Where does the string "axis" occur in the entries below? Copy every line where it does.

═════ Available data

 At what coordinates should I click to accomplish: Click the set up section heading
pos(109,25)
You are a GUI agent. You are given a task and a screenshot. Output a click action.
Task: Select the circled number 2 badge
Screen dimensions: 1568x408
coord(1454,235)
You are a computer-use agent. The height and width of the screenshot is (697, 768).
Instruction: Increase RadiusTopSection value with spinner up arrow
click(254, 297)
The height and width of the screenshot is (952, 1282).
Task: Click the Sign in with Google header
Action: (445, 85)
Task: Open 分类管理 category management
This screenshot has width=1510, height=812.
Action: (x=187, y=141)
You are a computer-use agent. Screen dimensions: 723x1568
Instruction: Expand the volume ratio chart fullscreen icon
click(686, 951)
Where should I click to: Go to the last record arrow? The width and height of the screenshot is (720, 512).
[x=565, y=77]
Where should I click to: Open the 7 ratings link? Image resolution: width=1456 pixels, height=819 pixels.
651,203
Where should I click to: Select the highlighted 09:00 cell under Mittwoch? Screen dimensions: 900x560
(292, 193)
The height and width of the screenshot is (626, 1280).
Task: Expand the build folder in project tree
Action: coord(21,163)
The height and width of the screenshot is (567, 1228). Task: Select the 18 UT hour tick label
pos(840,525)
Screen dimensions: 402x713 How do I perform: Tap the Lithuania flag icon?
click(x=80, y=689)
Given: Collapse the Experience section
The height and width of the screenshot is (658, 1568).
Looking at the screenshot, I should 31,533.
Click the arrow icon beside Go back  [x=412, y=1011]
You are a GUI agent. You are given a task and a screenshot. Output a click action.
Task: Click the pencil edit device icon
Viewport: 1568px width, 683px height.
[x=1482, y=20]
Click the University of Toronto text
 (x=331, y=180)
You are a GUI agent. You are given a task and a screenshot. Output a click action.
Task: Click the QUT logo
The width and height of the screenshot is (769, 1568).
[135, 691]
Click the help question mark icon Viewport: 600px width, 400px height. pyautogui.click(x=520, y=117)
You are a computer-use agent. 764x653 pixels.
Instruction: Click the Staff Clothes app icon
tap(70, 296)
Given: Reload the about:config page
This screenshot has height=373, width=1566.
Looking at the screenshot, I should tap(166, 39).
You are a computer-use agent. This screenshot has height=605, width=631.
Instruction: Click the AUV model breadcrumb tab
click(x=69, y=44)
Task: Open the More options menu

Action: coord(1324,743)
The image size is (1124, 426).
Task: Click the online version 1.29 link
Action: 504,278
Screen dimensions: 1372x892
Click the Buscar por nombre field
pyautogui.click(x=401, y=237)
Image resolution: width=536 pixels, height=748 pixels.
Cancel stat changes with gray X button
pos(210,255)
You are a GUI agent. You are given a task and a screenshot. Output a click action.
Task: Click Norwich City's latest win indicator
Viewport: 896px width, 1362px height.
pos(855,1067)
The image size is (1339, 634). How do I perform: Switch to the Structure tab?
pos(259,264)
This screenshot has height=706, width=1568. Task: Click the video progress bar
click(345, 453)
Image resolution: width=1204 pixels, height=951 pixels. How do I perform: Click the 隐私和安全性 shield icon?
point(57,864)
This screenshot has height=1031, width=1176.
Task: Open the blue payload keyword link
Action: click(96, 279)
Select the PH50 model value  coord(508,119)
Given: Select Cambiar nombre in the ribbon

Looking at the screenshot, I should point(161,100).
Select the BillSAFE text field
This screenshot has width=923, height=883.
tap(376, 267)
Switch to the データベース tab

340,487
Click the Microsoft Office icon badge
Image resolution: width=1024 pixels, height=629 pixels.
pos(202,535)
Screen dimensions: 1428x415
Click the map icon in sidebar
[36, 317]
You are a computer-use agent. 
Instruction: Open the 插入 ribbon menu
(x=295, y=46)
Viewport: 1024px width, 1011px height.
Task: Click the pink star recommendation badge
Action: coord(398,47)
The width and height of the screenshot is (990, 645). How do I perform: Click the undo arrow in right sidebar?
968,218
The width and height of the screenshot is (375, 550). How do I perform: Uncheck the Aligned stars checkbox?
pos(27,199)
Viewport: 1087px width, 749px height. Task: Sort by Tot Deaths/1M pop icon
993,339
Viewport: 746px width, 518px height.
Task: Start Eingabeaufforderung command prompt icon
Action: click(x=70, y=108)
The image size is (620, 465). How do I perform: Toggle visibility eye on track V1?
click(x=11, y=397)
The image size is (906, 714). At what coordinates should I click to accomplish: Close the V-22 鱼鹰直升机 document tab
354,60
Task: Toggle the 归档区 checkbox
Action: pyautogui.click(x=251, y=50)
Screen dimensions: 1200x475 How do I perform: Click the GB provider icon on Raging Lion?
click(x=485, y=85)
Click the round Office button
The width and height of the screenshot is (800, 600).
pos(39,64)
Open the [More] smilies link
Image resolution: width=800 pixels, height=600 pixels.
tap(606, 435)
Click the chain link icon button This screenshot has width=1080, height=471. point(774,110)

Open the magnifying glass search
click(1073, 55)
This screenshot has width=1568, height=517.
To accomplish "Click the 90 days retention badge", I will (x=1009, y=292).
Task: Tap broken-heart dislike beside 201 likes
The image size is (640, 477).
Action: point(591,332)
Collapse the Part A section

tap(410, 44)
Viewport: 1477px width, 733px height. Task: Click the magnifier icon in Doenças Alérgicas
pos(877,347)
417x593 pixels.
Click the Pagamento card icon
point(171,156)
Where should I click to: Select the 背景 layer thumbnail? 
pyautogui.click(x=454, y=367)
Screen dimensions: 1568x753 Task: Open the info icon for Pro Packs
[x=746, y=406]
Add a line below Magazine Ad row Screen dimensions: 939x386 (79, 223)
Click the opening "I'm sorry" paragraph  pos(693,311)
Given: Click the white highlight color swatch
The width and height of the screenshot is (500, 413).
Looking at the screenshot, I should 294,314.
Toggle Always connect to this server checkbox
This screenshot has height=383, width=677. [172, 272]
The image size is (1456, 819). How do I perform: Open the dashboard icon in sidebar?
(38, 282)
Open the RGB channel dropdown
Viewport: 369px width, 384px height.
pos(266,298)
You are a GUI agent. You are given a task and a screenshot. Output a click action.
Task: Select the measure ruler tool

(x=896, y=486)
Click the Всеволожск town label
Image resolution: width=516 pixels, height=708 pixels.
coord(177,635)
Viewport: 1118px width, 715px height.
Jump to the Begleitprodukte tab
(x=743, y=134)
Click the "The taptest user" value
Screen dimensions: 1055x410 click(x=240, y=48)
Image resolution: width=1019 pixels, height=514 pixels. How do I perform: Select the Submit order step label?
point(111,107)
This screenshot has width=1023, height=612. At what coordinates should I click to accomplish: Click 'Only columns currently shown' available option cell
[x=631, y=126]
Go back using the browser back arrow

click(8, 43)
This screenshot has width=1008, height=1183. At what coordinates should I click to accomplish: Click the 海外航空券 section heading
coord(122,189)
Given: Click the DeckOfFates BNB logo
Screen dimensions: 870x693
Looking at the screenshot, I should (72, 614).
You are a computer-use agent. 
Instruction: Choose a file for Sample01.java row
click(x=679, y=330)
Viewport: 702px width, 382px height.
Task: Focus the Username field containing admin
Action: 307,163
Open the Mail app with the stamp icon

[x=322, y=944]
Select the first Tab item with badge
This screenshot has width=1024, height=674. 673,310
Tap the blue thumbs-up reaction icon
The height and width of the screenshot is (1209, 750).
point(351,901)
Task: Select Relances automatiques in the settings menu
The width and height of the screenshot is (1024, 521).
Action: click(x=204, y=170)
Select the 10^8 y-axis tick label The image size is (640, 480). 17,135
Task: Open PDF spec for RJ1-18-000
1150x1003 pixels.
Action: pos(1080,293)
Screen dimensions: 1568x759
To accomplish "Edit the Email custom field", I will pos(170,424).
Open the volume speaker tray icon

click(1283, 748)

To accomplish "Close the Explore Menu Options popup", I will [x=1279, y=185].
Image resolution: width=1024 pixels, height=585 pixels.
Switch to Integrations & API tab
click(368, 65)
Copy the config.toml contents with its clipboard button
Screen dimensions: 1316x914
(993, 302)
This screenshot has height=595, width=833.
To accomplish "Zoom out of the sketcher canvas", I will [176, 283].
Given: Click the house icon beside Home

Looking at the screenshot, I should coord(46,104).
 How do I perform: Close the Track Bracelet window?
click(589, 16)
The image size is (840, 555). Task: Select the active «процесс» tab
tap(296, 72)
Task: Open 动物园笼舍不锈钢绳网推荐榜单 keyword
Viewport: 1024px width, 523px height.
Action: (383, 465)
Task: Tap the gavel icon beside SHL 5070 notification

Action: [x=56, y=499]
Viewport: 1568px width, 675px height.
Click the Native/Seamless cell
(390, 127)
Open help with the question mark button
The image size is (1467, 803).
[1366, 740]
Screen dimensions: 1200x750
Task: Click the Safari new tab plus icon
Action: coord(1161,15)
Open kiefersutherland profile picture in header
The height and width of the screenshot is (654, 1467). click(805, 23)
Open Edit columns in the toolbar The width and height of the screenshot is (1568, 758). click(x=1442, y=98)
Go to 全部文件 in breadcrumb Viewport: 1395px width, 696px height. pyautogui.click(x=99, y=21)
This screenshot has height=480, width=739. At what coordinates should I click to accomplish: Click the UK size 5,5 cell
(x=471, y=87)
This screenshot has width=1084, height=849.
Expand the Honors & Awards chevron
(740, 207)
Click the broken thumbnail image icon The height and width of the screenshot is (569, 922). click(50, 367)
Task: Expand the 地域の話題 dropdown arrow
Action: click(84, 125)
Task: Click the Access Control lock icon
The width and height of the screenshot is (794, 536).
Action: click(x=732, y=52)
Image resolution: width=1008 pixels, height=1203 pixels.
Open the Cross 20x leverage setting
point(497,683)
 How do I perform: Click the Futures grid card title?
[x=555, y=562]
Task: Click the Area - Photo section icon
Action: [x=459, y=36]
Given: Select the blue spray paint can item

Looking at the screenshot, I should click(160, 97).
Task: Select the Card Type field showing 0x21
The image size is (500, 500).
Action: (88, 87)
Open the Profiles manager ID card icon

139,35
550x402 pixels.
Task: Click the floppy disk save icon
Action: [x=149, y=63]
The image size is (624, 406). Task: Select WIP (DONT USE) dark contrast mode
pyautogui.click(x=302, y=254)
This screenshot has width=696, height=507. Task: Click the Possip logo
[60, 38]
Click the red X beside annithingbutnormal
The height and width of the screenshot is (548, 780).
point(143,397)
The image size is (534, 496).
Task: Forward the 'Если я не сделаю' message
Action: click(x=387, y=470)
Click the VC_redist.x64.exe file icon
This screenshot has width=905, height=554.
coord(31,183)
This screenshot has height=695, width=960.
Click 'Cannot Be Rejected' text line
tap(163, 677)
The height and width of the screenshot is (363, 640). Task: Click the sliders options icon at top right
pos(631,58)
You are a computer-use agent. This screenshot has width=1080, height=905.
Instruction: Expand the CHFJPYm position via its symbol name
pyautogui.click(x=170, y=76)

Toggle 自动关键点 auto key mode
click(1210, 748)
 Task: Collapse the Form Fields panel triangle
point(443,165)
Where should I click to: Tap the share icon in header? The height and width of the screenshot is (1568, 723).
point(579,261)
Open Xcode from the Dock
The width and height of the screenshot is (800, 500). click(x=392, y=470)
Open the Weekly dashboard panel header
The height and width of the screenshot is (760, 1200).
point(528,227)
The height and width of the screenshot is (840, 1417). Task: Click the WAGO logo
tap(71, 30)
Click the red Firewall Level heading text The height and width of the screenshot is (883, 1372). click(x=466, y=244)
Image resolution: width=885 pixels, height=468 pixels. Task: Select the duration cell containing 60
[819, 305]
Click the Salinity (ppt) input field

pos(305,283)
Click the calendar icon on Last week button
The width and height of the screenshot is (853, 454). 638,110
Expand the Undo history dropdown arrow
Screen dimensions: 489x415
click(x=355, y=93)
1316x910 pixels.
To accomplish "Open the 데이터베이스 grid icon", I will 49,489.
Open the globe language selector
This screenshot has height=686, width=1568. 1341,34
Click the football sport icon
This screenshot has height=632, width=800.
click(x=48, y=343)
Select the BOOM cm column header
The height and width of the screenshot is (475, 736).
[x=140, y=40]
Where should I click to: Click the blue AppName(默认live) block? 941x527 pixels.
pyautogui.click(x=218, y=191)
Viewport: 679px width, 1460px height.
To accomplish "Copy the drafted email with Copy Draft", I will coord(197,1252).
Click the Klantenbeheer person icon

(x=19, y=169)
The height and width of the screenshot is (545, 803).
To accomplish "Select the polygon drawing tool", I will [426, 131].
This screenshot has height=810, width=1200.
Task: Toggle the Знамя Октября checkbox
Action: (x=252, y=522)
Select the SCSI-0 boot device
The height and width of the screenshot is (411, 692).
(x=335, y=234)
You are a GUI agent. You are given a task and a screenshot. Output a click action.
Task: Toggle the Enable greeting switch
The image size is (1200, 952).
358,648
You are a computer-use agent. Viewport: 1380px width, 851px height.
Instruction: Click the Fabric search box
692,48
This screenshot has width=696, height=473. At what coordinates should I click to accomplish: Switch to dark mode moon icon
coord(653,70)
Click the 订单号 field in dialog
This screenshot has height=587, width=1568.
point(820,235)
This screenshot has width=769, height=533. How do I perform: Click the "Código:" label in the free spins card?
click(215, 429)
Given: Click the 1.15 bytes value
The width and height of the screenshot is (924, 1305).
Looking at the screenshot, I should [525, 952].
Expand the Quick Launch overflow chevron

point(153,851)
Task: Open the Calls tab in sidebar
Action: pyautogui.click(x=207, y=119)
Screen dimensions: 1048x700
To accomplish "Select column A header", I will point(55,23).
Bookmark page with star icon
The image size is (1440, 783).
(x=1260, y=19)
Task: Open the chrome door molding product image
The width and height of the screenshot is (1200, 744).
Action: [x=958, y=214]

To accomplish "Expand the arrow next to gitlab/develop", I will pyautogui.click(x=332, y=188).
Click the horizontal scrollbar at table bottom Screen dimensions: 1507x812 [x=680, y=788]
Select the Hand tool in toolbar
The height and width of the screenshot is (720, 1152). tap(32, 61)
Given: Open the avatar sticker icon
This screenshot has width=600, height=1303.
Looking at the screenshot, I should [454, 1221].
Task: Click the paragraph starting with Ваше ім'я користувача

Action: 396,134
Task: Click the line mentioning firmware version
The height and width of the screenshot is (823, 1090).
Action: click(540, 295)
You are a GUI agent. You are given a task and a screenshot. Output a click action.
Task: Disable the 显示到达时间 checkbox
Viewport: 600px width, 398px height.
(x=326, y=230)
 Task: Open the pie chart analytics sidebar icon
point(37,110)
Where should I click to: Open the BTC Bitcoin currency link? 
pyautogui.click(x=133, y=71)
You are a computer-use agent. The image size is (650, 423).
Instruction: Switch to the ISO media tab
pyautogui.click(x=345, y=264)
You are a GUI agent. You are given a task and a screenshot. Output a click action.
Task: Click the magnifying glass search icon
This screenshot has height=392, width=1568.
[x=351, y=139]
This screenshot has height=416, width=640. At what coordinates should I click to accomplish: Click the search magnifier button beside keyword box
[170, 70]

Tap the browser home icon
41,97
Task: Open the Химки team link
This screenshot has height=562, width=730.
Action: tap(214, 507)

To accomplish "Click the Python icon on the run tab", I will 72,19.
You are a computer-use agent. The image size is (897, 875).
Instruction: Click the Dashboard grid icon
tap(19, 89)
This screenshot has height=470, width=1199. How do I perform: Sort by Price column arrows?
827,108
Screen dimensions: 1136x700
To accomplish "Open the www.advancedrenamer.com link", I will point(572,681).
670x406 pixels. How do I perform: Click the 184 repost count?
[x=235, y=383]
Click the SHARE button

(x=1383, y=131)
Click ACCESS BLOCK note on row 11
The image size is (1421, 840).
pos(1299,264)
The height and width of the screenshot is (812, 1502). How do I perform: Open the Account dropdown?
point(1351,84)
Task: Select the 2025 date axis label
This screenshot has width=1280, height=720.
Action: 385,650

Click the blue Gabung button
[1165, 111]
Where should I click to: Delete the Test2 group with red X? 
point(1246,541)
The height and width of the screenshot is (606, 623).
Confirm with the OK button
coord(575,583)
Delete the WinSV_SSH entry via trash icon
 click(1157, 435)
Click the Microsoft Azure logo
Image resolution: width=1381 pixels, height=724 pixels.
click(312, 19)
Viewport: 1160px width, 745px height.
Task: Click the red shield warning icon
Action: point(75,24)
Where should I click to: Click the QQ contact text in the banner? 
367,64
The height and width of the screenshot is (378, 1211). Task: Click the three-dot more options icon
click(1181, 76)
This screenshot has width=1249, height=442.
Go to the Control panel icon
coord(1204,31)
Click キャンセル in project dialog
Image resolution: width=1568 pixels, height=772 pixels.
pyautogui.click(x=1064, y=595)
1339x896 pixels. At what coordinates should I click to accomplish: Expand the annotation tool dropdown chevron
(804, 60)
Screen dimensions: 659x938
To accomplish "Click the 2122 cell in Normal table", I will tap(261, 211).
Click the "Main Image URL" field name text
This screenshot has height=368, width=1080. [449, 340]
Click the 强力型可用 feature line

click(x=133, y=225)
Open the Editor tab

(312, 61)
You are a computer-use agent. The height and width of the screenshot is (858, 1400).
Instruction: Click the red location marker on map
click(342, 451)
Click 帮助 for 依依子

══════════

_Written response_
Select the 10^8 y-axis tick label The image size is (640, 480). 17,135
Task: Select the 2025 date axis label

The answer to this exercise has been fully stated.